> [Data provided]:
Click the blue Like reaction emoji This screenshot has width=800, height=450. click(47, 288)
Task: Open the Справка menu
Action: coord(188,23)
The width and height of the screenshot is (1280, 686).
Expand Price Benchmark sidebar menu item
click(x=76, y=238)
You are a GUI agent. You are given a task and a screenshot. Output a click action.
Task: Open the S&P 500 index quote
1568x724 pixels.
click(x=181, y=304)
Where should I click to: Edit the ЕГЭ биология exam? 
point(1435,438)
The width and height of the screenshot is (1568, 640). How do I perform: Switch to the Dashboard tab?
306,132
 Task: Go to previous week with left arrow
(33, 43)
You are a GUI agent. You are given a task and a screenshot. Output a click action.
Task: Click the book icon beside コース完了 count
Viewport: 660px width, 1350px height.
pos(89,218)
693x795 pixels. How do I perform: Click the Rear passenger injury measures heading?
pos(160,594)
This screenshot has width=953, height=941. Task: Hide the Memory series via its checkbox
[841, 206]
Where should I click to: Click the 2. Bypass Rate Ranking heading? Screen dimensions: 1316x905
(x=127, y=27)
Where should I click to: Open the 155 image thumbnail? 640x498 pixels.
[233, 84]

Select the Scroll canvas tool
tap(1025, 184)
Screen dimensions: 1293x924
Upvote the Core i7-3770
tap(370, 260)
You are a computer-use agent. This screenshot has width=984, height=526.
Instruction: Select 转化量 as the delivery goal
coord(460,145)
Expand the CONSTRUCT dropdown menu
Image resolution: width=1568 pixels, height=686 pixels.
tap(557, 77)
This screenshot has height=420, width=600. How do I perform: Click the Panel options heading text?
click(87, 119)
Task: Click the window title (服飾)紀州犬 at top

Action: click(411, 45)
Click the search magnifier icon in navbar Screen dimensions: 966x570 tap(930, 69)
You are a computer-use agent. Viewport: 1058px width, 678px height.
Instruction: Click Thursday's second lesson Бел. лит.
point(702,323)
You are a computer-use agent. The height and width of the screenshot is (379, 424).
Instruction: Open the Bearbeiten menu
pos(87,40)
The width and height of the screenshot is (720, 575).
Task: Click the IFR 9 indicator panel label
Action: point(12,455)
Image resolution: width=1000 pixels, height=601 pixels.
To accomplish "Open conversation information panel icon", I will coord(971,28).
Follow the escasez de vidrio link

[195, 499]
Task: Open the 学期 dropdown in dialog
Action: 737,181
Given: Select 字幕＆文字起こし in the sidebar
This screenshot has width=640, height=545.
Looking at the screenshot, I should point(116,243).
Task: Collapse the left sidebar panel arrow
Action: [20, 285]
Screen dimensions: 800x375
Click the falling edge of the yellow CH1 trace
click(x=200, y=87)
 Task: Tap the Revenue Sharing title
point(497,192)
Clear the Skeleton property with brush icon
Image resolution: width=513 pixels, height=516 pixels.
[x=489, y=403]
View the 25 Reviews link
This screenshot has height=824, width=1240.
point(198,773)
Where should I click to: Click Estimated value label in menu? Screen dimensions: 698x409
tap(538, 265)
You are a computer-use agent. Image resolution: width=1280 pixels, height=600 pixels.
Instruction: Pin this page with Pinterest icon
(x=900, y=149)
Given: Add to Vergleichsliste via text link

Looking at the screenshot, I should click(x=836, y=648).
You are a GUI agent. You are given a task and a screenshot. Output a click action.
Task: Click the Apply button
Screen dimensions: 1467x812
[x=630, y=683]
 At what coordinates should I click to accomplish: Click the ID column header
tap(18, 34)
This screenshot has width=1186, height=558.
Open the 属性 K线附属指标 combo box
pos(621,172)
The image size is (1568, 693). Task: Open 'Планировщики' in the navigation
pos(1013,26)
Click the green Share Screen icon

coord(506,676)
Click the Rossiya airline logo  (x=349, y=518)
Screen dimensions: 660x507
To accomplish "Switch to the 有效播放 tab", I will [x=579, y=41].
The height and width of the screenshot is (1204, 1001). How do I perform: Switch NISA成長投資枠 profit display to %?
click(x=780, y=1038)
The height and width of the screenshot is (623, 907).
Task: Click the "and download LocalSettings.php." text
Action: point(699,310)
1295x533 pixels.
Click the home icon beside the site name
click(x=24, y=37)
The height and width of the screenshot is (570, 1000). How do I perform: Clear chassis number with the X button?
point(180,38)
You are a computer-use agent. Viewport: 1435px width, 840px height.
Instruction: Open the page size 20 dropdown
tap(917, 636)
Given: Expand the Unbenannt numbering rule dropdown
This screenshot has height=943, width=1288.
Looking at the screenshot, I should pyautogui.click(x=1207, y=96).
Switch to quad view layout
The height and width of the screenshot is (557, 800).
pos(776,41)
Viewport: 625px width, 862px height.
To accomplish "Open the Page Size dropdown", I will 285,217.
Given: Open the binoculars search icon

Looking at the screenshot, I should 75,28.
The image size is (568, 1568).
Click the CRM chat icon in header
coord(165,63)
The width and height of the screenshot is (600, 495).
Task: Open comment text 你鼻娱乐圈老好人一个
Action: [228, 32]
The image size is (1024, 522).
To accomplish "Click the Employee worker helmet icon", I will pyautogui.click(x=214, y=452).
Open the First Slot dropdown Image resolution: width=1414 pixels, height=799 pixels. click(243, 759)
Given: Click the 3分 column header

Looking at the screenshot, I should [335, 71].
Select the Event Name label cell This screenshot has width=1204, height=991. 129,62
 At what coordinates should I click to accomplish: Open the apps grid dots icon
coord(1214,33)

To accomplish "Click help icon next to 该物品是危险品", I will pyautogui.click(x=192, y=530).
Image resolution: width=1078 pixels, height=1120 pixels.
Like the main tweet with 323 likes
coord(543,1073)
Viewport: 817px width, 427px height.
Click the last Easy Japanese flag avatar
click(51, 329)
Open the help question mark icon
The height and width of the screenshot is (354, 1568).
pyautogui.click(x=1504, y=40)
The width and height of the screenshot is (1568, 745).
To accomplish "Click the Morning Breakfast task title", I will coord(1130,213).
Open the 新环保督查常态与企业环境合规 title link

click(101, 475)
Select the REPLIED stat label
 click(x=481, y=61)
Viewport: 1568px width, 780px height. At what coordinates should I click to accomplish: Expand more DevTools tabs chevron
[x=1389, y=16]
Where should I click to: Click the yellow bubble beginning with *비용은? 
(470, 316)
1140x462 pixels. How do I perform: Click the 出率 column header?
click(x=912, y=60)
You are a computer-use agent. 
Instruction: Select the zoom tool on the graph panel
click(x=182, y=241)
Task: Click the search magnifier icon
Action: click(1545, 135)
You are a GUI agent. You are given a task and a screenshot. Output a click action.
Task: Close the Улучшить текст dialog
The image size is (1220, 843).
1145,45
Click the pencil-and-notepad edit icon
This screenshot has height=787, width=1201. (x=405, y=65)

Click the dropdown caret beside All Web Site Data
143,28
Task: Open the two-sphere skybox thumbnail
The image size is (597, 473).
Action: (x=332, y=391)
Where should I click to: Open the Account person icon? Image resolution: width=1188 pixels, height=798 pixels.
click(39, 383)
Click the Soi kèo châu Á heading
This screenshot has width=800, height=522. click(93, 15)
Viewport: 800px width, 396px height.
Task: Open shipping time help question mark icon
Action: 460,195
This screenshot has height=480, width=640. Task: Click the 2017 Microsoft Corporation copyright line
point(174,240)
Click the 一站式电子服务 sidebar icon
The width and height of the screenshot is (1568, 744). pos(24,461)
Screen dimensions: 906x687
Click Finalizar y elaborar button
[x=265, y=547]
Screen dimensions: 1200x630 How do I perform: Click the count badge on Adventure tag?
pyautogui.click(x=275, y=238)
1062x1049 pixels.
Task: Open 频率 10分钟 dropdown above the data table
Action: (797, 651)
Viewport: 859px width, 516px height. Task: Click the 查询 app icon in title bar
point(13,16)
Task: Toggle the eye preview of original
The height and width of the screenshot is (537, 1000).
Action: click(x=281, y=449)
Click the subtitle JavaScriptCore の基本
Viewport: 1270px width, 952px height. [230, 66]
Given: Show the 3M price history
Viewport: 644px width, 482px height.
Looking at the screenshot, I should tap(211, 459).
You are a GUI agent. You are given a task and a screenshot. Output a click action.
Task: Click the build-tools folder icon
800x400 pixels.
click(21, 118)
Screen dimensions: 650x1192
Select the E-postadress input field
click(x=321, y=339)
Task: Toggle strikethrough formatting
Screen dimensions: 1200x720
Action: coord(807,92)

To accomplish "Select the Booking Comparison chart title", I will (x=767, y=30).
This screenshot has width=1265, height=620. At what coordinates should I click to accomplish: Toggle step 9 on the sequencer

> [Goal of the exercise]: Retype the lines beginning at the one containing "Screen dimensions: 1200x720" and ending at the final line of the material, both included.

> [Solution]:
Screen dimensions: 1200x720
Action: coord(807,92)

To accomplish "Select the Booking Comparison chart title", I will (x=767, y=30).
This screenshot has width=1265, height=620. At what coordinates should I click to accomplish: Toggle step 9 on the sequencer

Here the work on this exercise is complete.